VAST Data debuts AI tools for safer, smarter agents
VAST Data has announced two new services for its VAST AI Operating System aimed at governing AI agent activity and improving model performance through continuous tuning.
The products, PolicyEngine and TuningEngine, sit within the VAST DataEngine. VAST Data positions them as building blocks for organisations seeking larger AI deployments with tighter oversight and more predictable behaviour.
AI governance is a growing concern for business leaders across the Asia-Pacific region. VAST Data cites research showing 70% of organisations view AI risk and opportunity as the most pressing board topic for 2026. The focus, it argues, is shifting from building models to ensuring AI workloads follow rules, decisions can be traced, and performance improves over time.
Policy controls
PolicyEngine targets the risks created when AI agents and workflows interact with corporate data and other systems. Agents can generate new data such as responses, agent-to-agent messages, and event logs, increasing the number of places where sensitive information can appear.
Without granular controls over what agents can access and how they communicate with tools, remote data products, and other agents, the risk of data leakage rises. VAST Data also says stronger workflow logging is needed for systems that can be audited and explained.

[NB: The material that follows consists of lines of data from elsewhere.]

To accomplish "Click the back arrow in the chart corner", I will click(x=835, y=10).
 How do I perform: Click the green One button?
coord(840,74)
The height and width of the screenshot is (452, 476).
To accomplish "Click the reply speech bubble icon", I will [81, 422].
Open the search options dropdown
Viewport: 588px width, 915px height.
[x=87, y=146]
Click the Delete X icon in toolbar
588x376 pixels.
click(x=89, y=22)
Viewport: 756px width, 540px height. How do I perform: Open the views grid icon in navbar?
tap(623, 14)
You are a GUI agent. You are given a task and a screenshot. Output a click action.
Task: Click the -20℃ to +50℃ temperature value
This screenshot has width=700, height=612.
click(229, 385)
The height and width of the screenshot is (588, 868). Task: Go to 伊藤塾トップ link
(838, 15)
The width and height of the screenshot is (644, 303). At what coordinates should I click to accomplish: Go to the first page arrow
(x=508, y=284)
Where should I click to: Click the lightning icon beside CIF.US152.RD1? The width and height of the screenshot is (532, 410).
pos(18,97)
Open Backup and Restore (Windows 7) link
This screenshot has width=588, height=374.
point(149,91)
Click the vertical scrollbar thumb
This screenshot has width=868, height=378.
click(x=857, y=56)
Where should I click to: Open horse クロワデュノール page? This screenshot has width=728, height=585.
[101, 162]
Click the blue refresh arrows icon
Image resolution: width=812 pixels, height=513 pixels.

PolicyEngine is designed as an inline policy enforcement layer that checks access, actions, and communications against explicit permissions and context before an action executes.
It also maintains traces and logs that VAST Data describes as tamper-proof, supporting what it calls a "zero-trust operating posture" for its AI environment. This aligns with how many security teams now treat internal services, with verification and logging applied as standard controls.
Continuous tuning
TuningEngine addresses a different operational challenge: many organisations deploy a model and then improve it through separate cycles of data collection, training, and validation. VAST Data is proposing a tighter loop that captures outcomes from AI agent workflows and feeds them directly into model improvement.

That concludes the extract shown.